В первое время Антон Антоныч рассказывал ему о своей болезни долго и подробно и жадно ловил те немногие слова, которыми перебивал его он; потом как-то ясно увидел, что доктору все равно: может быть, он, когда смотрит на него, считает, например, сколько дней в пяти годах или сколько минут в десяти сутках. Смотрел он мутно, уши у него были завороченные, мясистые, нос коротко обрубленный, наискось, усы — рыжие, жесткие, редкие. И потом уже совсем не мог выносить Антон Антоныч запаха сыромятных кож, который шел у него изо рта, и молча глядел на него откровенно ненавидящими глазами.

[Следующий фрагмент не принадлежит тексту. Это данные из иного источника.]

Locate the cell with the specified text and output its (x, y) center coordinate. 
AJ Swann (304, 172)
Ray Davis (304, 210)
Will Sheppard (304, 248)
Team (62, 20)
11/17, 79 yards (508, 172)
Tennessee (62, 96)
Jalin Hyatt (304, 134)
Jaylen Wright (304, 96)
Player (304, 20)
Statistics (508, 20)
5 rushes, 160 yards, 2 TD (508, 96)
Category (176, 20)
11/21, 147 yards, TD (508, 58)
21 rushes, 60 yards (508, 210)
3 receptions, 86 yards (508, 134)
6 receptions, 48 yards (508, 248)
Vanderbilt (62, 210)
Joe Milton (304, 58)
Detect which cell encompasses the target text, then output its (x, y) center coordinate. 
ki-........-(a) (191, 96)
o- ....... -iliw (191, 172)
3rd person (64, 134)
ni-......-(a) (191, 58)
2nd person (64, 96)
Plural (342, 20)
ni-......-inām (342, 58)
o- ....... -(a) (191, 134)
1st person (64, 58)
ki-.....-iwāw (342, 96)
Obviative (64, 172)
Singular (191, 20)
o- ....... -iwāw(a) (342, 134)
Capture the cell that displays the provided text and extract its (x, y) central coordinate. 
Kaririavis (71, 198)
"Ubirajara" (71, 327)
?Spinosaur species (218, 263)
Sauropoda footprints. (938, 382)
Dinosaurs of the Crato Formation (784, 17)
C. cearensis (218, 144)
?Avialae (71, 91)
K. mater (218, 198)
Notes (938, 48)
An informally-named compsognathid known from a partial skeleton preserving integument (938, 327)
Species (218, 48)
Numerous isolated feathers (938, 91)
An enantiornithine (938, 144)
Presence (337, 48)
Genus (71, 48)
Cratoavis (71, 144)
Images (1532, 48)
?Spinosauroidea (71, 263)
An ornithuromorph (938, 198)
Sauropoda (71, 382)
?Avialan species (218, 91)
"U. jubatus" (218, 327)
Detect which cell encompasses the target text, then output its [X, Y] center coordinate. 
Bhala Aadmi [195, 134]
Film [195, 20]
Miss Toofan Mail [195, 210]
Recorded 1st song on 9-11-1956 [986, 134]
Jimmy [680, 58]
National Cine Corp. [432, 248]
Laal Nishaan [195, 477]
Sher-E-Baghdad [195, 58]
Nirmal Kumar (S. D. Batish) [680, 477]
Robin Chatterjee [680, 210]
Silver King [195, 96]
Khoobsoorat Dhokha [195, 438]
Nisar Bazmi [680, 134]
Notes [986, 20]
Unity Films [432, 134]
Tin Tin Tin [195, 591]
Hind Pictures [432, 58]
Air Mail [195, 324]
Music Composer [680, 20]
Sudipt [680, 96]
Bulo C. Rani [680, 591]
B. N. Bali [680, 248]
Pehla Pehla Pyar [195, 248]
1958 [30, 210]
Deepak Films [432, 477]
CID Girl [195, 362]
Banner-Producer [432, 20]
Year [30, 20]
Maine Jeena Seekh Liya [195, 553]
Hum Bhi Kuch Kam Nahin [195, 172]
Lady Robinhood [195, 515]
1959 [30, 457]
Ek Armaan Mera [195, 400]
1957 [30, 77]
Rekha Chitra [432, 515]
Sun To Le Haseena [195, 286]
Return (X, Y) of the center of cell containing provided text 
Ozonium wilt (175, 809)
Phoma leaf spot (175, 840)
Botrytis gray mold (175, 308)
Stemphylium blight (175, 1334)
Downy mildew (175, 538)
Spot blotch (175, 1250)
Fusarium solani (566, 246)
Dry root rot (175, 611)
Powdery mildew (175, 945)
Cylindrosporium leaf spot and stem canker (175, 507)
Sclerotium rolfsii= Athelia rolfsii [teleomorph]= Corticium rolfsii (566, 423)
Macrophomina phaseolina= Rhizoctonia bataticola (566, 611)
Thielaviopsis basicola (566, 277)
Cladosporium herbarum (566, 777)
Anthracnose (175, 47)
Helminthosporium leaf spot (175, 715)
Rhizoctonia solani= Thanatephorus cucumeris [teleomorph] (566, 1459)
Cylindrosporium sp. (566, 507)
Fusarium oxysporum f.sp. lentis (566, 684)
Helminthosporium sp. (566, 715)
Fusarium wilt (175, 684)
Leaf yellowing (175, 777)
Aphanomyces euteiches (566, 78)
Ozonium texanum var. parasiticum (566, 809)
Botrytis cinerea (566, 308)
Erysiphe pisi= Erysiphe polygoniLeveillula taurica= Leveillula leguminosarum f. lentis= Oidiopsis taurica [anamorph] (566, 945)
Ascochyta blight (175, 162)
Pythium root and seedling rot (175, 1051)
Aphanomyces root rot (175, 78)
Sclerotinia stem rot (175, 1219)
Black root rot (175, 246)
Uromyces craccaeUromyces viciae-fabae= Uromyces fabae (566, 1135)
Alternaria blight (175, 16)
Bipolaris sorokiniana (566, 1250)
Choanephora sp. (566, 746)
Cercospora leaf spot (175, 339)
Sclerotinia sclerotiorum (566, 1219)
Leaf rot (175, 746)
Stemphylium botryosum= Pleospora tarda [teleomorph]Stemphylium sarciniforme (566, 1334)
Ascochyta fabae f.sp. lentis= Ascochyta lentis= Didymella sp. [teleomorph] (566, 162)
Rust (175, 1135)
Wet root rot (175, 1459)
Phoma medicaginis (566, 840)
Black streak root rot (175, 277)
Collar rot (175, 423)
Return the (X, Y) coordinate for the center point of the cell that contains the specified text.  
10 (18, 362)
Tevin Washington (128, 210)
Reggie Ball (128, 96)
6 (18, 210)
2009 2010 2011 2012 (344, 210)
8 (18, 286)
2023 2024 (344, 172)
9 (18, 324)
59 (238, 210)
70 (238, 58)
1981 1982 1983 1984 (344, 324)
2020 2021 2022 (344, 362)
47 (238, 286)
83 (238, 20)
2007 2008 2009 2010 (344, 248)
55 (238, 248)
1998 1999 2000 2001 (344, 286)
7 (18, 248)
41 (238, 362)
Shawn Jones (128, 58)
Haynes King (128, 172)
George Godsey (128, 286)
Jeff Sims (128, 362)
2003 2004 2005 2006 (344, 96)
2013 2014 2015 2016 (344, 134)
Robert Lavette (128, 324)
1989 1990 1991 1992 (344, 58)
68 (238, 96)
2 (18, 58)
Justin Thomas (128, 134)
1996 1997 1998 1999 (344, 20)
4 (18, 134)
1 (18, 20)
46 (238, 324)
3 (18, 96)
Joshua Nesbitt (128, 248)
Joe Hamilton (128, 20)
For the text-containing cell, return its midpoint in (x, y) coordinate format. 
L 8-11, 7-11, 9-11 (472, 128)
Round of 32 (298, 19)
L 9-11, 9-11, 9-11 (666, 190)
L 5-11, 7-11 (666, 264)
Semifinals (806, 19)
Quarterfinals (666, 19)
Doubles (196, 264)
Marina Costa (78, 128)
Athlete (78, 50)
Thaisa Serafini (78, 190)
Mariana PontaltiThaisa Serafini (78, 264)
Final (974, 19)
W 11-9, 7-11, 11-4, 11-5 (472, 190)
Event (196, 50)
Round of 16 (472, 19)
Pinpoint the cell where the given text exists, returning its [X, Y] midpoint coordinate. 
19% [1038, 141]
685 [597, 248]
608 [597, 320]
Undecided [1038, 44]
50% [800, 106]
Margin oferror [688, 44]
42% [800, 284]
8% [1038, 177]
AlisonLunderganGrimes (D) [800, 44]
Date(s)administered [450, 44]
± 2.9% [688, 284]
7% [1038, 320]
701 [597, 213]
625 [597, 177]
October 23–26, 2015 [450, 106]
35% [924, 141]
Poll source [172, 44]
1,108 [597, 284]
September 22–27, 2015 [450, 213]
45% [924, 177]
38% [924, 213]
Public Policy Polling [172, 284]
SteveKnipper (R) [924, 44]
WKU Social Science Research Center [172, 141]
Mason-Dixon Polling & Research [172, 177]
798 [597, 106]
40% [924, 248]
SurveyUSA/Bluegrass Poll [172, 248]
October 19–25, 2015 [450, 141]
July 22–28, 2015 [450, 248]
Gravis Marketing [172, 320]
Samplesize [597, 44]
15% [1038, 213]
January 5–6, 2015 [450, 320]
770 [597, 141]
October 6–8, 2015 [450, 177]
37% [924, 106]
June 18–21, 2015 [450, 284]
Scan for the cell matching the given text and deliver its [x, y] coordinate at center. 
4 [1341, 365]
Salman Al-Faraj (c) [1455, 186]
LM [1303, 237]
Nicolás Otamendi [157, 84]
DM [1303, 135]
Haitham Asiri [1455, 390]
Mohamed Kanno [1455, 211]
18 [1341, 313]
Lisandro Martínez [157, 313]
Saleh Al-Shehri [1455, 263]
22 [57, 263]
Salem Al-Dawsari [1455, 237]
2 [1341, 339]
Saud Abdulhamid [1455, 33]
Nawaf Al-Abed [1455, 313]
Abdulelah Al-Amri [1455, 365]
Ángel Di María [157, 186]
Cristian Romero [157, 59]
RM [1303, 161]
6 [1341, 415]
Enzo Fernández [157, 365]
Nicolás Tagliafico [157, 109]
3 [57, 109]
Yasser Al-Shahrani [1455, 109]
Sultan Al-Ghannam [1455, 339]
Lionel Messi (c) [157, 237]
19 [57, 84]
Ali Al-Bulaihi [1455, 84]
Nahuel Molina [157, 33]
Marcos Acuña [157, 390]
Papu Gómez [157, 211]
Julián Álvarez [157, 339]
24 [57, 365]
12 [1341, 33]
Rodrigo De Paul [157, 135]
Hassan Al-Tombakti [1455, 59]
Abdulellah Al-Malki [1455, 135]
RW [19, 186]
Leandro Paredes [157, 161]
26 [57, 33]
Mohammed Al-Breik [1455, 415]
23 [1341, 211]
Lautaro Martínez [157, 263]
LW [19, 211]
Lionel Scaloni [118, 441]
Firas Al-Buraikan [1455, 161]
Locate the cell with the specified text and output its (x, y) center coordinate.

В его комнате стол и подоконники были уже густо уставлены пузырьками и желтыми сигнатурками и без них, коробочками разных величин и цветов, жестянками — высокими, щеголеватыми, круглыми и низенькими, плоскими. Во всем этом он доверчиво искал прежнего себя, такого недавнего себя — Антона Антоныча, того, который работал, который мог спать в седле, на лошади, который, когда шагал по земле, — земля гудела… В солнечные дни лучи сквозь окна дробились на них лукаво и весело, и были даже как-то растрепанно красивы они, эти пузырьки и жестянки, но в комнате от них плотно стоял тоскливый больничный запах.

Появилась у Антона Антоныча странность: он подолгу стал простаивать перед зеркалом и серьезно следить за своим лицом, за каждой складкой, за каждой морщинкой, за каждым волосом на лице; и случалось, что обманывал себя, уверял себя, что с лицом ничего не случилось, что оно такое и есть, как было: оно всегда было худощавым. Снимал рубаху, со всех сторон осматривал впавшую грудь и руки и тоже, привыкший уже к их теперешнему виду, находил, что почти ничего не случилось: и грудь и руки те же.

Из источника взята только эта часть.